(SUPPLIED INFORMATION begins)
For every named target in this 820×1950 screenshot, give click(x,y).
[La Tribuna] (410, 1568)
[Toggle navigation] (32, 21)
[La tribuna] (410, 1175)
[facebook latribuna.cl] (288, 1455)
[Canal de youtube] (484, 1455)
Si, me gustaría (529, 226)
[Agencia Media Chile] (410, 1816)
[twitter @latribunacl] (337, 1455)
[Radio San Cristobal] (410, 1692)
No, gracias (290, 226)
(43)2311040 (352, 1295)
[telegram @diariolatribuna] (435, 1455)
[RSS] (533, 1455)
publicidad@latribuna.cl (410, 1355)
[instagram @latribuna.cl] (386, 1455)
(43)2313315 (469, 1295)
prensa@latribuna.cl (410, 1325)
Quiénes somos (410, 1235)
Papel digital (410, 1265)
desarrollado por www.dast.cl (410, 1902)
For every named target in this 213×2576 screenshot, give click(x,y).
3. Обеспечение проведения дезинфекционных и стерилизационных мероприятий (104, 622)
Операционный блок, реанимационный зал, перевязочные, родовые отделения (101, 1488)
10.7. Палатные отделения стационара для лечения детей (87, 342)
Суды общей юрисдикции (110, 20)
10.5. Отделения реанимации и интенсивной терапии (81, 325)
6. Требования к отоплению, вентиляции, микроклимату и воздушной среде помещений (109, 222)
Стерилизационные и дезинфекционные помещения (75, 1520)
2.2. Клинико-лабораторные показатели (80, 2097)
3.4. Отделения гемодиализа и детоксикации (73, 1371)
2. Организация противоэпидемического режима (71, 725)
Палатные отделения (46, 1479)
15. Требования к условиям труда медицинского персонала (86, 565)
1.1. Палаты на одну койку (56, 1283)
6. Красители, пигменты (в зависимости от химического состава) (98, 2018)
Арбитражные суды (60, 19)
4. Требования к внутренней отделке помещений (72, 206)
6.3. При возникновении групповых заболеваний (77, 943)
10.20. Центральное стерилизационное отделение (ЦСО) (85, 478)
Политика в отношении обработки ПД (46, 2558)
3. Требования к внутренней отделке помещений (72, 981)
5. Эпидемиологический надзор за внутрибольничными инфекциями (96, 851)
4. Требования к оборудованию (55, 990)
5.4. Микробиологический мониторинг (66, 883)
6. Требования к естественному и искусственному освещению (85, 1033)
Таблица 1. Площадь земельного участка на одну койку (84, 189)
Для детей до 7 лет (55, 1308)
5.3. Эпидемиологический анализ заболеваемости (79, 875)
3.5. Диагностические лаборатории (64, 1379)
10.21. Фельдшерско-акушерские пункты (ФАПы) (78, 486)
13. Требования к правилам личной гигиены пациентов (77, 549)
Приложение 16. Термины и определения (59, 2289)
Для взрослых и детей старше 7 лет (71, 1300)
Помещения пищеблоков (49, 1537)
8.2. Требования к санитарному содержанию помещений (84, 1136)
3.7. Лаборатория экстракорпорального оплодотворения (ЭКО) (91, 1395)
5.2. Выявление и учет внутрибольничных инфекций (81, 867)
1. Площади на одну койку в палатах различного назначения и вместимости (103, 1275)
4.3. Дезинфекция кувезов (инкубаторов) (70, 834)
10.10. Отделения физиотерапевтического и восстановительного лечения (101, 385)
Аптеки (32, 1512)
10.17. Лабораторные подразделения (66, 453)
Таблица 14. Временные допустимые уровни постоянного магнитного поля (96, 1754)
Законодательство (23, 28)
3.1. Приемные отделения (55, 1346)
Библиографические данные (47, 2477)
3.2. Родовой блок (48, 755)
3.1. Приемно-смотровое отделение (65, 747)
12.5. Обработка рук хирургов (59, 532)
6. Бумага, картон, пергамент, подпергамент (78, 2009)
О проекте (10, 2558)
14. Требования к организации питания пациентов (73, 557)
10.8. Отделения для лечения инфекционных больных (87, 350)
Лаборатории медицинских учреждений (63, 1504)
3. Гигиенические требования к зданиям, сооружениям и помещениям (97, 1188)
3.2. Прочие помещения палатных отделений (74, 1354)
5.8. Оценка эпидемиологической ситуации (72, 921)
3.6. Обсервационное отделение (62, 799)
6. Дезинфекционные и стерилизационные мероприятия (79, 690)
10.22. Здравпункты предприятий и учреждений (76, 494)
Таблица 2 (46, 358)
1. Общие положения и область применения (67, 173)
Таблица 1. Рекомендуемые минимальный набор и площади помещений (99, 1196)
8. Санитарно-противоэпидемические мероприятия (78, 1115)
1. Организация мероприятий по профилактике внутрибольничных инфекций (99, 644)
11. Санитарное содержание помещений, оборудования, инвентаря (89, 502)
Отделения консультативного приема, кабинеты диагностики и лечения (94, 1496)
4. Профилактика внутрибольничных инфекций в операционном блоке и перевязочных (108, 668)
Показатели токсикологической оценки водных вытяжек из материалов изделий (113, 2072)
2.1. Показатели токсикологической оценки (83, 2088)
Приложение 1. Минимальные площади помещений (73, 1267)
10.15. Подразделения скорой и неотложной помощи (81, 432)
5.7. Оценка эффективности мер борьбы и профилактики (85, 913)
(SUPPLIED INFORMATION ends)
:: EXERCISE DESCRIPTION ::
The task calls for every line of the material to be reproduced precisely.

:: ANSWER ::
For every named target in this 820×1950 screenshot, give click(x,y).
[La Tribuna] (410, 1568)
[Toggle navigation] (32, 21)
[La tribuna] (410, 1175)
[facebook latribuna.cl] (288, 1455)
[Canal de youtube] (484, 1455)
Si, me gustaría (529, 226)
[Agencia Media Chile] (410, 1816)
[twitter @latribunacl] (337, 1455)
[Radio San Cristobal] (410, 1692)
No, gracias (290, 226)
(43)2311040 (352, 1295)
[telegram @diariolatribuna] (435, 1455)
[RSS] (533, 1455)
publicidad@latribuna.cl (410, 1355)
[instagram @latribuna.cl] (386, 1455)
(43)2313315 (469, 1295)
prensa@latribuna.cl (410, 1325)
Quiénes somos (410, 1235)
Papel digital (410, 1265)
desarrollado por www.dast.cl (410, 1902)
For every named target in this 213×2576 screenshot, give click(x,y).
3. Обеспечение проведения дезинфекционных и стерилизационных мероприятий (104, 622)
Операционный блок, реанимационный зал, перевязочные, родовые отделения (101, 1488)
10.7. Палатные отделения стационара для лечения детей (87, 342)
Суды общей юрисдикции (110, 20)
10.5. Отделения реанимации и интенсивной терапии (81, 325)
6. Требования к отоплению, вентиляции, микроклимату и воздушной среде помещений (109, 222)
Стерилизационные и дезинфекционные помещения (75, 1520)
2.2. Клинико-лабораторные показатели (80, 2097)
3.4. Отделения гемодиализа и детоксикации (73, 1371)
2. Организация противоэпидемического режима (71, 725)
Палатные отделения (46, 1479)
15. Требования к условиям труда медицинского персонала (86, 565)
1.1. Палаты на одну койку (56, 1283)
6. Красители, пигменты (в зависимости от химического состава) (98, 2018)
Арбитражные суды (60, 19)
4. Требования к внутренней отделке помещений (72, 206)
6.3. При возникновении групповых заболеваний (77, 943)
10.20. Центральное стерилизационное отделение (ЦСО) (85, 478)
Политика в отношении обработки ПД (46, 2558)
3. Требования к внутренней отделке помещений (72, 981)
5. Эпидемиологический надзор за внутрибольничными инфекциями (96, 851)
4. Требования к оборудованию (55, 990)
5.4. Микробиологический мониторинг (66, 883)
6. Требования к естественному и искусственному освещению (85, 1033)
Таблица 1. Площадь земельного участка на одну койку (84, 189)
Для детей до 7 лет (55, 1308)
5.3. Эпидемиологический анализ заболеваемости (79, 875)
3.5. Диагностические лаборатории (64, 1379)
10.21. Фельдшерско-акушерские пункты (ФАПы) (78, 486)
13. Требования к правилам личной гигиены пациентов (77, 549)
Приложение 16. Термины и определения (59, 2289)
Для взрослых и детей старше 7 лет (71, 1300)
Помещения пищеблоков (49, 1537)
8.2. Требования к санитарному содержанию помещений (84, 1136)
3.7. Лаборатория экстракорпорального оплодотворения (ЭКО) (91, 1395)
5.2. Выявление и учет внутрибольничных инфекций (81, 867)
1. Площади на одну койку в палатах различного назначения и вместимости (103, 1275)
4.3. Дезинфекция кувезов (инкубаторов) (70, 834)
10.10. Отделения физиотерапевтического и восстановительного лечения (101, 385)
Аптеки (32, 1512)
10.17. Лабораторные подразделения (66, 453)
Таблица 14. Временные допустимые уровни постоянного магнитного поля (96, 1754)
Законодательство (23, 28)
3.1. Приемные отделения (55, 1346)
Библиографические данные (47, 2477)
3.2. Родовой блок (48, 755)
3.1. Приемно-смотровое отделение (65, 747)
12.5. Обработка рук хирургов (59, 532)
6. Бумага, картон, пергамент, подпергамент (78, 2009)
О проекте (10, 2558)
14. Требования к организации питания пациентов (73, 557)
10.8. Отделения для лечения инфекционных больных (87, 350)
Лаборатории медицинских учреждений (63, 1504)
3. Гигиенические требования к зданиям, сооружениям и помещениям (97, 1188)
3.2. Прочие помещения палатных отделений (74, 1354)
5.8. Оценка эпидемиологической ситуации (72, 921)
3.6. Обсервационное отделение (62, 799)
6. Дезинфекционные и стерилизационные мероприятия (79, 690)
10.22. Здравпункты предприятий и учреждений (76, 494)
Таблица 2 (46, 358)
1. Общие положения и область применения (67, 173)
Таблица 1. Рекомендуемые минимальный набор и площади помещений (99, 1196)
8. Санитарно-противоэпидемические мероприятия (78, 1115)
1. Организация мероприятий по профилактике внутрибольничных инфекций (99, 644)
11. Санитарное содержание помещений, оборудования, инвентаря (89, 502)
Отделения консультативного приема, кабинеты диагностики и лечения (94, 1496)
4. Профилактика внутрибольничных инфекций в операционном блоке и перевязочных (108, 668)
Показатели токсикологической оценки водных вытяжек из материалов изделий (113, 2072)
2.1. Показатели токсикологической оценки (83, 2088)
Приложение 1. Минимальные площади помещений (73, 1267)
10.15. Подразделения скорой и неотложной помощи (81, 432)
5.7. Оценка эффективности мер борьбы и профилактики (85, 913)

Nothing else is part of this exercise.